Posted by:
angsty
(
)
Date: February 12, 2012 08:32PM
Yet another Mormon childhood friend has contacted me to talk about the church. She wanted to know if I was still a member. She heard some gossip that I wasn't and she didn't want to offend me, but hoped to talk to me about it if that was true. She is struggling with her testimony and is in need of support from someone who understands!!!
This one was really a surprise. She married early, had a gaggle of kids in a short amount of time and comes from a super-Mormon family-- I mean more Mormon than mine (if that is even possible) and every bit as obedient as I was. They never struck me as a particularly intellectual bunch, and I had wrongly assumed she was more-or-less stuck in the life and too busy being super-Mormon-mom to be too bothered by "church issues". I am very pleased to announce that I was WRONG-O!!!
She recently went back to school and has been thinking about things and realized that she just doesn't believe the way she used to and she's worried about what Mormonism is doing to her kids.

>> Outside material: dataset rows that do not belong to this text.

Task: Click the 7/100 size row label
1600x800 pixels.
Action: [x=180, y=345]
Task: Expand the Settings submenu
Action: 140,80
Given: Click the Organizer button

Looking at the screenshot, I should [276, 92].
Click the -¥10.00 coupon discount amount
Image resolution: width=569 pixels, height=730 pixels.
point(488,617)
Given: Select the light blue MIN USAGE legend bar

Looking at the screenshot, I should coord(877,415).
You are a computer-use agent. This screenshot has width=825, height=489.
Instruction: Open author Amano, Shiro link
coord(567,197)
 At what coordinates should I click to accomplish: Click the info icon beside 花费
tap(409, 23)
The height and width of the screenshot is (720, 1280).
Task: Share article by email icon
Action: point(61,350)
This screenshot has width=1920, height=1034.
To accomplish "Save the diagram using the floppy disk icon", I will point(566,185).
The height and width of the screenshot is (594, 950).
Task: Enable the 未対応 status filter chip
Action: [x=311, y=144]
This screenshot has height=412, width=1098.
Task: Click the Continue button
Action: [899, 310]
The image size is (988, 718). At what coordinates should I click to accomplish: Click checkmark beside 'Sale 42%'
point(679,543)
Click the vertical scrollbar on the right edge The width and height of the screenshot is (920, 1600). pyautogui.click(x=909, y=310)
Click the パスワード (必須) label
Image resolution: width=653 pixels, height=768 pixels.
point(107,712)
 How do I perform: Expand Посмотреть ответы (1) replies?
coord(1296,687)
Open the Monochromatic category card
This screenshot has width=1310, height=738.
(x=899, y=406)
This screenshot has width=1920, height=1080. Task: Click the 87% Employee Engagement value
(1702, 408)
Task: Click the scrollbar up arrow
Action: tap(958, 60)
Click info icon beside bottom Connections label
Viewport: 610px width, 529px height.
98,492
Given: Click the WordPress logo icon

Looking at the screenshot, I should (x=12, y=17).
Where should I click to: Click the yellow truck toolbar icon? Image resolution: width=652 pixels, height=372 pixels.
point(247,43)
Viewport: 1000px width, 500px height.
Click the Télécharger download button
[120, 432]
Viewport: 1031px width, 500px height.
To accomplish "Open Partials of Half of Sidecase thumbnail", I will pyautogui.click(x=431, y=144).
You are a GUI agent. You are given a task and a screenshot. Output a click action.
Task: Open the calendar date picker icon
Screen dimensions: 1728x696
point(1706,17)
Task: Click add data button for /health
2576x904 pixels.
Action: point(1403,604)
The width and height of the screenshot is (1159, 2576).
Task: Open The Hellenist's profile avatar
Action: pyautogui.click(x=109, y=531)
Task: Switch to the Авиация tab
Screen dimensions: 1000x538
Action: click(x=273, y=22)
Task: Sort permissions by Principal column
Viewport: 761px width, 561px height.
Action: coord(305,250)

She wanted to know about my thinking process, but also how it has worked out for me, how it changed relationships, and how my family took it.
I have learned a very important lesson-- I looked at her and remembered us as teenagers, and thought she was an incurably vapid Molly Mo. I really did. I judged her harshly and I was wrong. I shouldn't have made that assumption-- I might have saved her a few years of anguish. I confess that I avoided going home when I knew she was visiting her folks because I just didn't want to deal with the Molly-Mormonness of her. If I had just gone and not been awkward, yeah we might have had some awkward conversations, but I also could have been a friend to her in a time of need. I underestimated her. I shouldn't have assumed she would just reject me. She probably would have just been relieved to have a friend she could just be herself around.
There's my lesson-learned for the day. From now on, I will not avoid childhood friends who seem to be total believers-- appearances can be deceiving.